- [WORK TO COMPLETE] Leave the pictures aside and give back every entry below word for word.

[Collected data entries]
>>>>

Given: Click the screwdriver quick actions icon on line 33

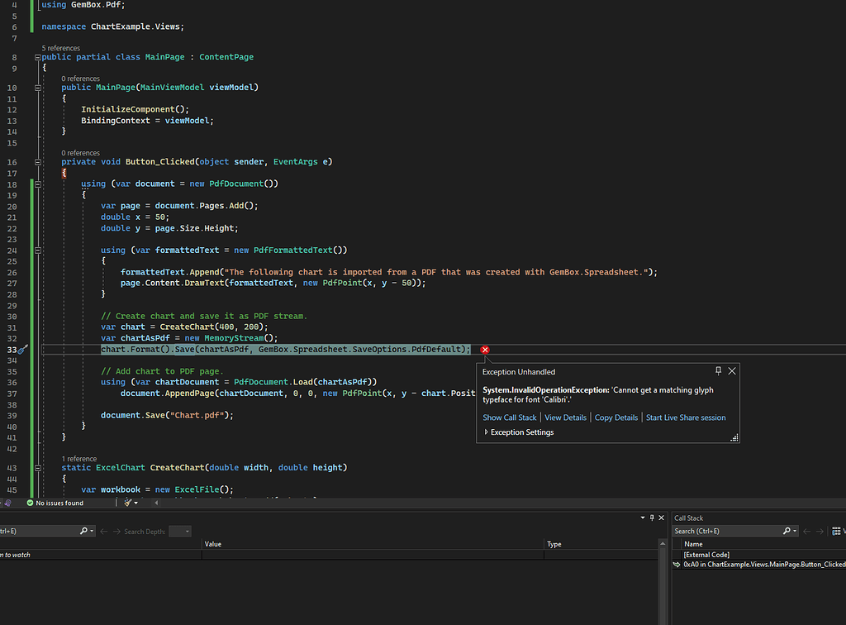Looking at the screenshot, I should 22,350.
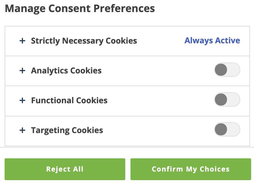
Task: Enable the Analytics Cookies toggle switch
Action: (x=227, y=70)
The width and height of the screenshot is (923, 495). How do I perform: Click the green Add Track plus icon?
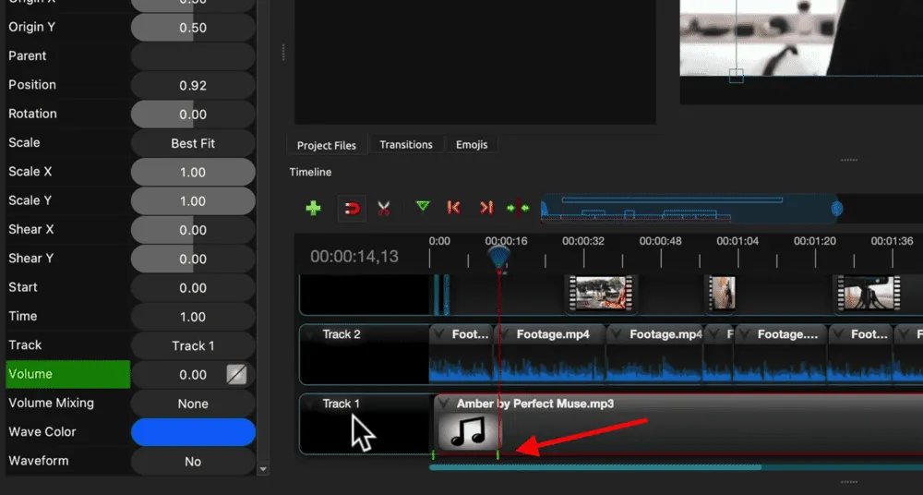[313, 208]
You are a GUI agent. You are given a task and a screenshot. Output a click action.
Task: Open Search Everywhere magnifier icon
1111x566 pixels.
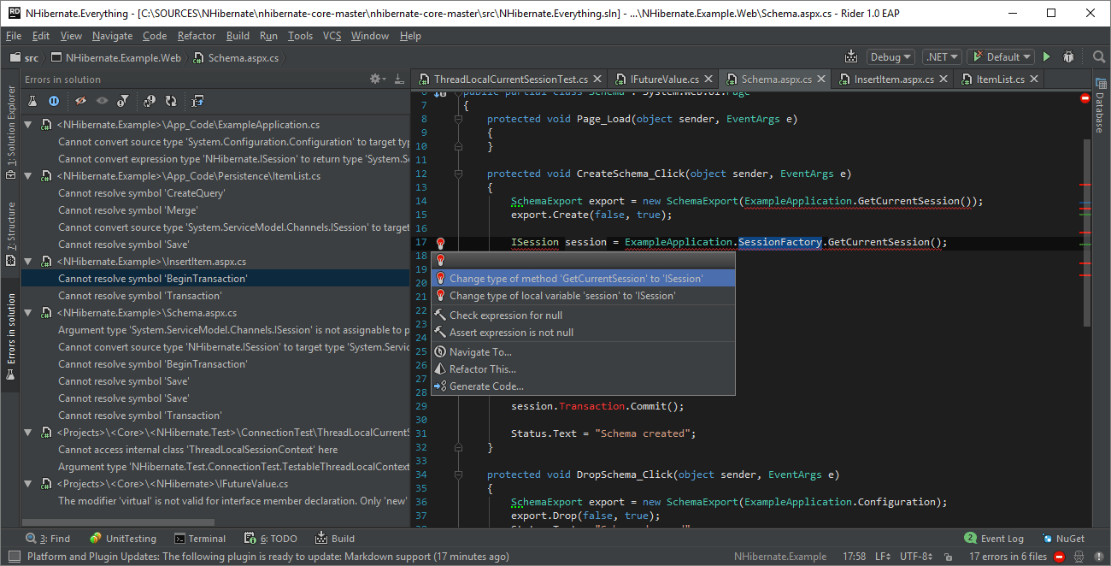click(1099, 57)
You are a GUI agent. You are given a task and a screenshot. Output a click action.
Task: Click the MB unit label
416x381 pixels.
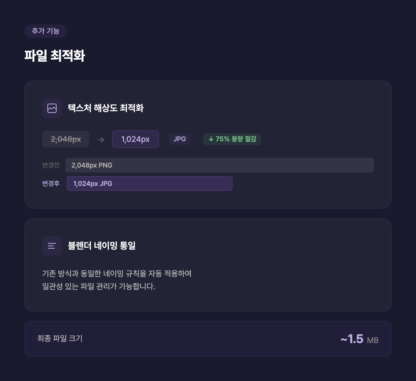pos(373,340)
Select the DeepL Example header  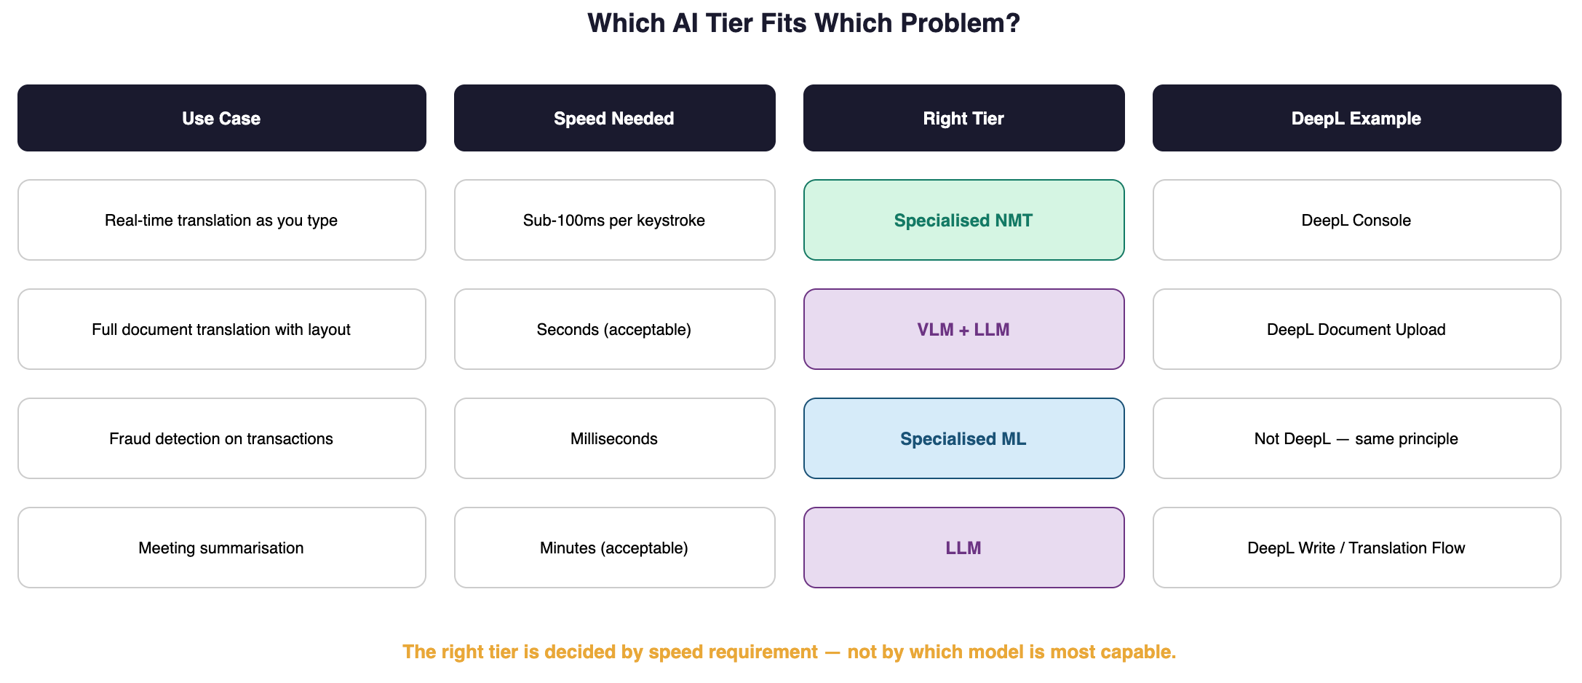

<<<<

- [ANSWER TO THE PROBLEM]
Given: Click the screwdriver quick actions icon on line 33

Looking at the screenshot, I should 22,350.
Task: Enable the Analytics Cookies toggle switch
Action: (x=227, y=70)
The width and height of the screenshot is (923, 495). How do I perform: Click the green Add Track plus icon?
[313, 208]
You are a GUI agent. You are given a task and a screenshot. Output a click action.
Task: Open Search Everywhere magnifier icon
1111x566 pixels.
click(1099, 57)
You are a GUI agent. You are given a task and a screenshot. Output a click action.
Task: Click the MB unit label
416x381 pixels.
pos(373,340)
Select the DeepL Example header  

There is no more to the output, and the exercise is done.